Problem: Give an exact copy of the data that follows.

—————

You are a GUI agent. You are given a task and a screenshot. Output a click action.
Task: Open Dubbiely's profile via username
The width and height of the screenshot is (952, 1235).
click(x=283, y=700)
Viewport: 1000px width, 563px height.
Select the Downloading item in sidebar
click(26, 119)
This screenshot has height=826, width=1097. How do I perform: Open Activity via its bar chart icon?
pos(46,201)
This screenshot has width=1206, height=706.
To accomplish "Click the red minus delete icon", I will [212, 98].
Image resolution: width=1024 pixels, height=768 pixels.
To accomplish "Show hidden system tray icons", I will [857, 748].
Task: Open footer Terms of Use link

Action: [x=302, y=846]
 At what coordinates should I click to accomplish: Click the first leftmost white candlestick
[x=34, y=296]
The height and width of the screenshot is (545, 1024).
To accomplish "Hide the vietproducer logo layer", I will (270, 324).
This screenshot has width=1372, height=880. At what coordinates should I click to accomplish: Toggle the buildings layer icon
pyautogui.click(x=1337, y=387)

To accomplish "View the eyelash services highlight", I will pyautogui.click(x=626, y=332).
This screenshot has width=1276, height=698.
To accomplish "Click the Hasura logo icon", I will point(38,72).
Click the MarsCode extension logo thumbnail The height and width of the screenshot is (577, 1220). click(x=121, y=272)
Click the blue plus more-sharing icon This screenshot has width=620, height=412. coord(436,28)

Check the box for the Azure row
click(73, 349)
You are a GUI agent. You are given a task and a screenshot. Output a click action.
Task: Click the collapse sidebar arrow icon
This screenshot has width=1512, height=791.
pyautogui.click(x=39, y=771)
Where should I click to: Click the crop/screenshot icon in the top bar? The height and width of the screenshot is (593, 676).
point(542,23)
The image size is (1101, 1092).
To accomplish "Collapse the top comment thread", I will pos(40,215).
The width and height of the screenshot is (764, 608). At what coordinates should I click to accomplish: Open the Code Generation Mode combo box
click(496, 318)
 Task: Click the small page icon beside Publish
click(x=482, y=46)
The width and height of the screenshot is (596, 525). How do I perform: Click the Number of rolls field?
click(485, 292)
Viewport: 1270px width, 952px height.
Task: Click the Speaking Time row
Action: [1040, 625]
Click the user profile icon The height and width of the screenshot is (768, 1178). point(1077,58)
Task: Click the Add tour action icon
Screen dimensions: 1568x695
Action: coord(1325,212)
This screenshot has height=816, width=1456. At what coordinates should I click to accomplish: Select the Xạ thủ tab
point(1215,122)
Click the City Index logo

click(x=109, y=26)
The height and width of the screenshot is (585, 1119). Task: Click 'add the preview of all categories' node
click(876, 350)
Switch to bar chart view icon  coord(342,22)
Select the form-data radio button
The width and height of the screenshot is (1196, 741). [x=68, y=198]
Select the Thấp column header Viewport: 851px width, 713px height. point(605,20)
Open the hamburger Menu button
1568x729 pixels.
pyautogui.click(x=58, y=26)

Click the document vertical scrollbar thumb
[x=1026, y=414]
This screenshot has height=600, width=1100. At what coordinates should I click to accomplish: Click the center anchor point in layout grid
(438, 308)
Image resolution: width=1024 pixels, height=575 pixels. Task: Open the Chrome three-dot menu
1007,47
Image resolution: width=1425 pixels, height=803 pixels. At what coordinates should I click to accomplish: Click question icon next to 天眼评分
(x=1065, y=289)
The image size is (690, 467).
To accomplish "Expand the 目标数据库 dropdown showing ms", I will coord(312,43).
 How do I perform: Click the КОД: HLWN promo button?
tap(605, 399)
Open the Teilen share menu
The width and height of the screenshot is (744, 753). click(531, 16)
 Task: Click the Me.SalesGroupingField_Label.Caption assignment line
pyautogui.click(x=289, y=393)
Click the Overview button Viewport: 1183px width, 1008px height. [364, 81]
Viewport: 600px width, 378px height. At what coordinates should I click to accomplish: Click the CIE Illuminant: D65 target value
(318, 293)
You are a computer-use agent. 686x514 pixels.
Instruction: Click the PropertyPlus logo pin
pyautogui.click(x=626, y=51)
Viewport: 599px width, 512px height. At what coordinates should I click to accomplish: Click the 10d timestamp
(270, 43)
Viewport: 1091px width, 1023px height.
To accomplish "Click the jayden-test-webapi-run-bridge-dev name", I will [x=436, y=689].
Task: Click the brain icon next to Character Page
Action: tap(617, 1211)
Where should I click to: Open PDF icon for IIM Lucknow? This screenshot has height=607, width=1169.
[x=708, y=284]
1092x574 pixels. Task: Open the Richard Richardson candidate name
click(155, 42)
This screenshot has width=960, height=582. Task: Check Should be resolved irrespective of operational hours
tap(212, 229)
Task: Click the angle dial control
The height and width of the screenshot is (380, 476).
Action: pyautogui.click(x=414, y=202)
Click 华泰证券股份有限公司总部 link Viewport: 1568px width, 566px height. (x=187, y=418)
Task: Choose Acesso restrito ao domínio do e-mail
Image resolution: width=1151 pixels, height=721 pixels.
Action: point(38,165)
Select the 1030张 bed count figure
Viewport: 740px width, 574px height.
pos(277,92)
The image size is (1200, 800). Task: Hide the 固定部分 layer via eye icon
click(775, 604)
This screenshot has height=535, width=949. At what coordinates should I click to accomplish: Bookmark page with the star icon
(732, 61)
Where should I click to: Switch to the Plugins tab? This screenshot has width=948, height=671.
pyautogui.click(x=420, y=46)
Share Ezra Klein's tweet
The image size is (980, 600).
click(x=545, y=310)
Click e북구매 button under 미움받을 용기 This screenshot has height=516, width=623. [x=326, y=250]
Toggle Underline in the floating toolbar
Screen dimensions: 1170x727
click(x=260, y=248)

—————

Written response:
You are a GUI agent. You are given a task and a screenshot. Output a click action.
Task: Open Dubbiely's profile via username
The width and height of the screenshot is (952, 1235).
click(x=283, y=700)
Viewport: 1000px width, 563px height.
Select the Downloading item in sidebar
click(26, 119)
This screenshot has height=826, width=1097. How do I perform: Open Activity via its bar chart icon?
pos(46,201)
This screenshot has width=1206, height=706.
To accomplish "Click the red minus delete icon", I will [212, 98].
Image resolution: width=1024 pixels, height=768 pixels.
To accomplish "Show hidden system tray icons", I will [857, 748].
Task: Open footer Terms of Use link

Action: [x=302, y=846]
 At what coordinates should I click to accomplish: Click the first leftmost white candlestick
[x=34, y=296]
The height and width of the screenshot is (545, 1024).
To accomplish "Hide the vietproducer logo layer", I will (270, 324).
This screenshot has width=1372, height=880. At what coordinates should I click to accomplish: Toggle the buildings layer icon
pyautogui.click(x=1337, y=387)

To accomplish "View the eyelash services highlight", I will pyautogui.click(x=626, y=332).
This screenshot has width=1276, height=698.
To accomplish "Click the Hasura logo icon", I will point(38,72).
Click the MarsCode extension logo thumbnail The height and width of the screenshot is (577, 1220). click(x=121, y=272)
Click the blue plus more-sharing icon This screenshot has width=620, height=412. coord(436,28)

Check the box for the Azure row
click(73, 349)
You are a GUI agent. You are given a task and a screenshot. Output a click action.
Task: Click the collapse sidebar arrow icon
This screenshot has width=1512, height=791.
pyautogui.click(x=39, y=771)
Where should I click to: Click the crop/screenshot icon in the top bar? The height and width of the screenshot is (593, 676).
point(542,23)
The image size is (1101, 1092).
To accomplish "Collapse the top comment thread", I will pos(40,215).
The width and height of the screenshot is (764, 608). At what coordinates should I click to accomplish: Open the Code Generation Mode combo box
click(496, 318)
 Task: Click the small page icon beside Publish
click(x=482, y=46)
The width and height of the screenshot is (596, 525). How do I perform: Click the Number of rolls field?
click(485, 292)
Viewport: 1270px width, 952px height.
Task: Click the Speaking Time row
Action: [1040, 625]
Click the user profile icon The height and width of the screenshot is (768, 1178). point(1077,58)
Task: Click the Add tour action icon
Screen dimensions: 1568x695
Action: coord(1325,212)
This screenshot has height=816, width=1456. At what coordinates should I click to accomplish: Select the Xạ thủ tab
point(1215,122)
Click the City Index logo

click(x=109, y=26)
The height and width of the screenshot is (585, 1119). Task: Click 'add the preview of all categories' node
click(876, 350)
Switch to bar chart view icon  coord(342,22)
Select the form-data radio button
The width and height of the screenshot is (1196, 741). [x=68, y=198]
Select the Thấp column header Viewport: 851px width, 713px height. point(605,20)
Open the hamburger Menu button
1568x729 pixels.
pyautogui.click(x=58, y=26)

Click the document vertical scrollbar thumb
[x=1026, y=414]
This screenshot has height=600, width=1100. At what coordinates should I click to accomplish: Click the center anchor point in layout grid
(438, 308)
Image resolution: width=1024 pixels, height=575 pixels. Task: Open the Chrome three-dot menu
1007,47
Image resolution: width=1425 pixels, height=803 pixels. At what coordinates should I click to accomplish: Click question icon next to 天眼评分
(x=1065, y=289)
The image size is (690, 467).
To accomplish "Expand the 目标数据库 dropdown showing ms", I will coord(312,43).
 How do I perform: Click the КОД: HLWN promo button?
tap(605, 399)
Open the Teilen share menu
The width and height of the screenshot is (744, 753). click(531, 16)
 Task: Click the Me.SalesGroupingField_Label.Caption assignment line
pyautogui.click(x=289, y=393)
Click the Overview button Viewport: 1183px width, 1008px height. [364, 81]
Viewport: 600px width, 378px height. At what coordinates should I click to accomplish: Click the CIE Illuminant: D65 target value
(318, 293)
You are a computer-use agent. 686x514 pixels.
Instruction: Click the PropertyPlus logo pin
pyautogui.click(x=626, y=51)
Viewport: 599px width, 512px height. At what coordinates should I click to accomplish: Click the 10d timestamp
(270, 43)
Viewport: 1091px width, 1023px height.
To accomplish "Click the jayden-test-webapi-run-bridge-dev name", I will [x=436, y=689].
Task: Click the brain icon next to Character Page
Action: tap(617, 1211)
Where should I click to: Open PDF icon for IIM Lucknow? This screenshot has height=607, width=1169.
[x=708, y=284]
1092x574 pixels. Task: Open the Richard Richardson candidate name
click(155, 42)
This screenshot has width=960, height=582. Task: Check Should be resolved irrespective of operational hours
tap(212, 229)
Task: Click the angle dial control
The height and width of the screenshot is (380, 476).
Action: pyautogui.click(x=414, y=202)
Click 华泰证券股份有限公司总部 link Viewport: 1568px width, 566px height. (x=187, y=418)
Task: Choose Acesso restrito ao domínio do e-mail
Image resolution: width=1151 pixels, height=721 pixels.
Action: point(38,165)
Select the 1030张 bed count figure
Viewport: 740px width, 574px height.
pos(277,92)
The image size is (1200, 800). Task: Hide the 固定部分 layer via eye icon
click(775, 604)
This screenshot has height=535, width=949. At what coordinates should I click to accomplish: Bookmark page with the star icon
(732, 61)
Where should I click to: Switch to the Plugins tab? This screenshot has width=948, height=671.
pyautogui.click(x=420, y=46)
Share Ezra Klein's tweet
The image size is (980, 600).
click(x=545, y=310)
Click e북구매 button under 미움받을 용기 This screenshot has height=516, width=623. [x=326, y=250]
Toggle Underline in the floating toolbar
Screen dimensions: 1170x727
click(x=260, y=248)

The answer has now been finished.